Gruppo di esercizi:
1. Elenca, in ordine di apparizione, tutte le forme verbali di modo finito presenti nel brano su Renzi e Gratteri.
2. Prosegui il brano su Renzi e Gratteri a partire dalla sua ultima frase.
══ Brano di testo
Quello che allora era ancora l’enfan prodige di Rignano sull’Arno, Renzi appunto, aveva conosciuto Gratteri appena poche ore prima, quando gli aveva chiesto la disponibilità a diventare ministro. Una scelta di campo dal forte significato politico, destinata a incendiare anche le proprie fila, perché spostava il baricentro della sinistra italiana su un fronte ormai abbandonato da tempo dopo i controversi esiti della stagione di Mani Pulite, quando in molti erano in prima fila a lanciare monetine per abbattere il sistema. 
Renzi, che un mese dopo, il 25 maggio, da presidente del Consiglio avrebbe conseguito un successo strepitoso alle elezioni europee, sfondando il muro del 40 per cento, credeva però di avere tutta la forza politica per procedere controcorrente. Finché non incontrò le rapide del Quirinale.
════
══ Dati forniti
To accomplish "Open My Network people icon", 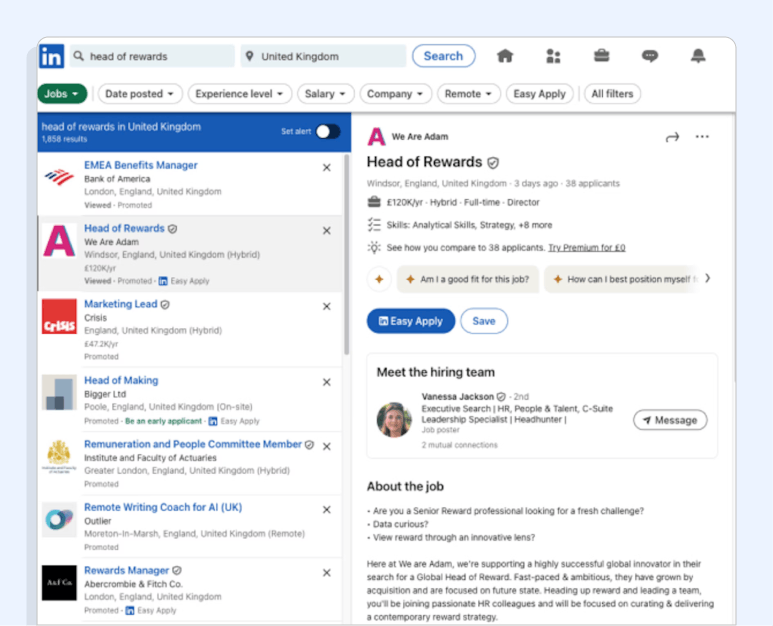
════
Soluzioni degli esercizi:
1. era, aveva conosciuto, aveva chiesto, spostava, erano, avrebbe conseguito, credeva, incontrò

2.
«Prima che entrassero da Napolitano, alle 15,45 di quel 21 febbraio del 2014, mi telefona l’onorevole Graziano Del Rio e mi dice: le passo il presidente Renzi». Ha raccontato Gratteri circa un anno fa a Piazza Pulita, intervistato da Corrado Formigli. Una telefonata fatta poco prima di salire al Quirinale per avere conferma della sua disponibilità: «Dottore, non è che lei poi si tira indietro? È davvero disposto a fare il ministro?». Il magistrato di Gerace, che presto andrà a guidare la Procura di Napoli, risponde a modo suo: «Presidente, io sono una persona di parola. Se ho la possibilità concreta di fare le riforme delle quali abbiamo parlato stanotte (alludendo all’incontro nello studio di Del Rio di poche ore prima, ndr) allora va bene, altrimenti no». E Renzi, secondo il racconto di Gratteri, replica con un secco: «Lei ha carta bianca».

Ma una volta oltrepassata la porta con a guardia i corazzieri, la situazione cambia. Il colloquio con Napolitano si protrae oltre il previsto e i giornalisti in attesa della lista ufficiale dei ministri cominciano a chiedersi perché. «Stanno litigando per me», pronostica Gratteri ai suoi collaboratori, mentre segue le fasi della formazione del nuovo Governo. Alla fine, a fare il guardasigilli viene chiamato Andrea Orlando.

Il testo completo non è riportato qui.